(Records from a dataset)
• • • •

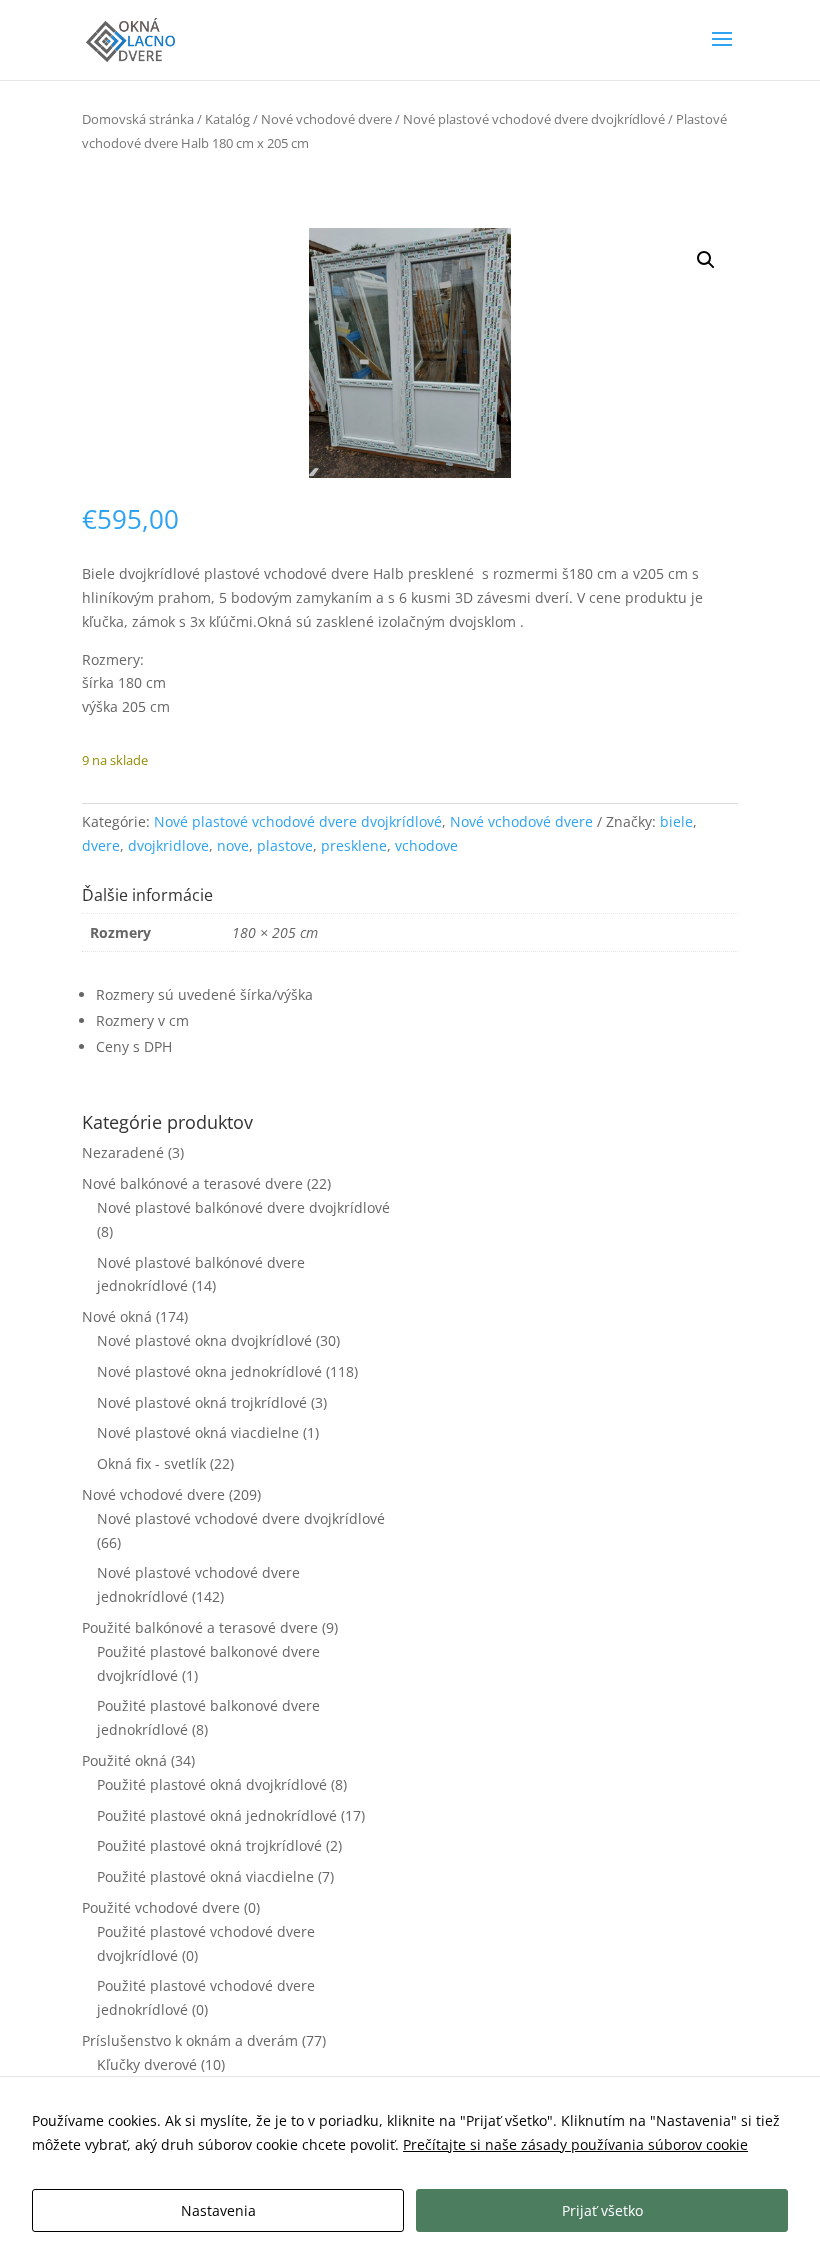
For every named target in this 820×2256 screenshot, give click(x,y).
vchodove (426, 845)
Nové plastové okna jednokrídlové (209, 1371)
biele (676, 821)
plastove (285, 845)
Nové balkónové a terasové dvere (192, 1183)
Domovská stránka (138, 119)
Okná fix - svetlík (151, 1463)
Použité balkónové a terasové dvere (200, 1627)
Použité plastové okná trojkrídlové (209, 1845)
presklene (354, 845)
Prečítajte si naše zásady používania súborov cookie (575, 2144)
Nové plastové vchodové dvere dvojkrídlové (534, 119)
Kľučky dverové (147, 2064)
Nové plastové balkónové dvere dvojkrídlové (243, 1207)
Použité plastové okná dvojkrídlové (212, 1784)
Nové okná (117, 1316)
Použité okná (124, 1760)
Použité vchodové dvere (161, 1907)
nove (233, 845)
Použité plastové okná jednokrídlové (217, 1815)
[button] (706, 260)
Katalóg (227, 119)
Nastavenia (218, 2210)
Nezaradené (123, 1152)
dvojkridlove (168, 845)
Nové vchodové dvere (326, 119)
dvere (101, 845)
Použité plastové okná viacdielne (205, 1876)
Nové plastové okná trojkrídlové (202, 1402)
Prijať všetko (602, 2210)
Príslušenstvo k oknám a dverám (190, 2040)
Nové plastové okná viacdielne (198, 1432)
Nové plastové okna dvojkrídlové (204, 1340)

• • • •

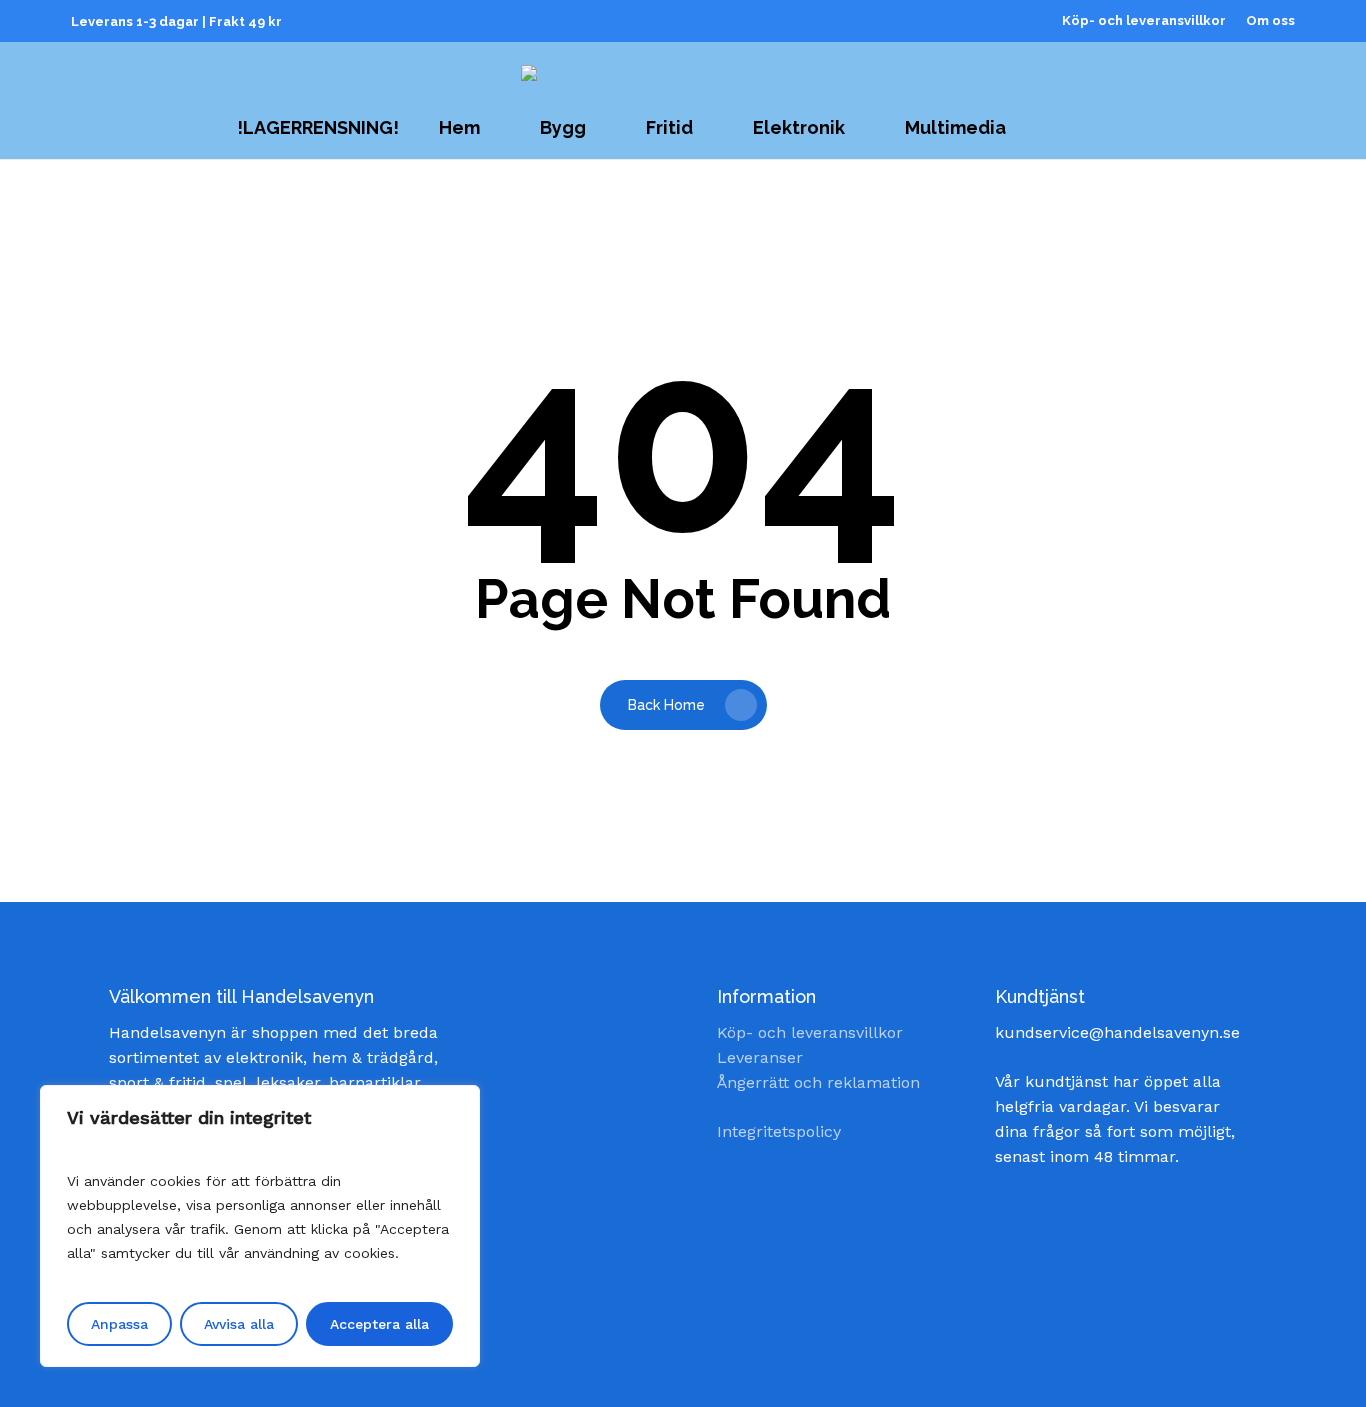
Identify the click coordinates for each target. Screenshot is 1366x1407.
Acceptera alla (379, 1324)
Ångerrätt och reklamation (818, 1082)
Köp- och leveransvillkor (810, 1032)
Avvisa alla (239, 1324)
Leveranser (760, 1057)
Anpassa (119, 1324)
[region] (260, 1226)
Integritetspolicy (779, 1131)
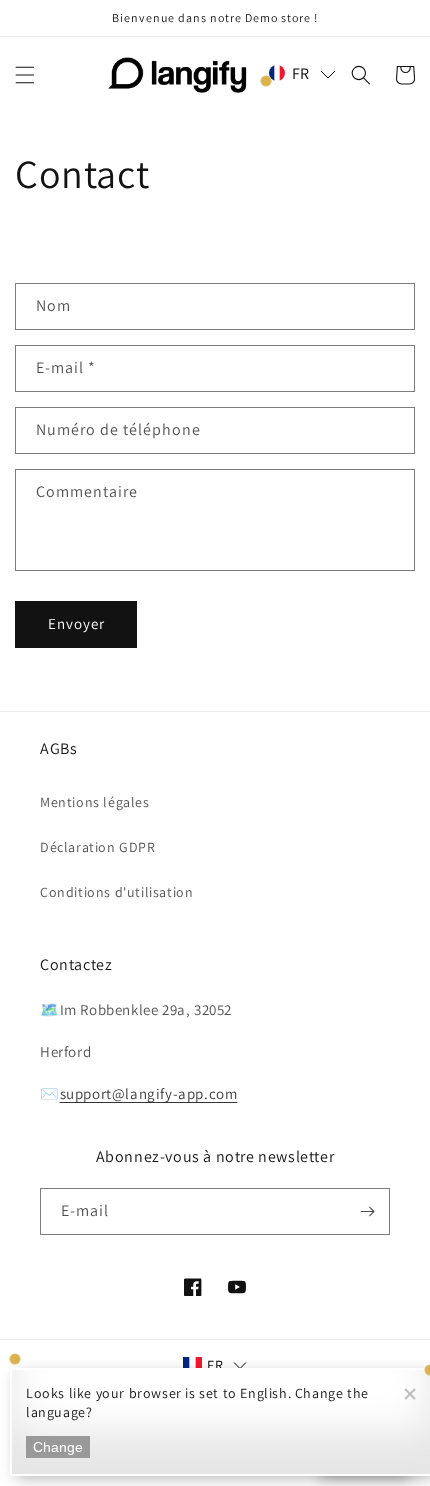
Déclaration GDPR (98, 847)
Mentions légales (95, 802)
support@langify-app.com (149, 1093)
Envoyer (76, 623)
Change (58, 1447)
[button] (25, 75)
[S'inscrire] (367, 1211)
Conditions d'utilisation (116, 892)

• • • •

In the data above, retype exactly and only the lines between the one holding "presklene (354, 845)" and the one holding "Nové plastové okna dvojkrídlové (204, 1340)", inclusive.

### Solved problem
presklene (354, 845)
Prečítajte si naše zásady používania súborov cookie (575, 2144)
Nové plastové vchodové dvere dvojkrídlové (534, 119)
Kľučky dverové (147, 2064)
Nové plastové balkónové dvere dvojkrídlové (243, 1207)
Použité plastové okná dvojkrídlové (212, 1784)
Nové okná (117, 1316)
Použité okná (124, 1760)
Použité vchodové dvere (161, 1907)
nove (233, 845)
Použité plastové okná jednokrídlové (217, 1815)
[button] (706, 260)
Katalóg (227, 119)
Nastavenia (218, 2210)
Nezaradené (123, 1152)
dvojkridlove (168, 845)
Nové vchodové dvere (326, 119)
dvere (101, 845)
Použité plastové okná viacdielne (205, 1876)
Nové plastové okná trojkrídlové (202, 1402)
Prijať všetko (602, 2210)
Príslušenstvo k oknám a dverám (190, 2040)
Nové plastové okná viacdielne (198, 1432)
Nové plastové okna dvojkrídlové (204, 1340)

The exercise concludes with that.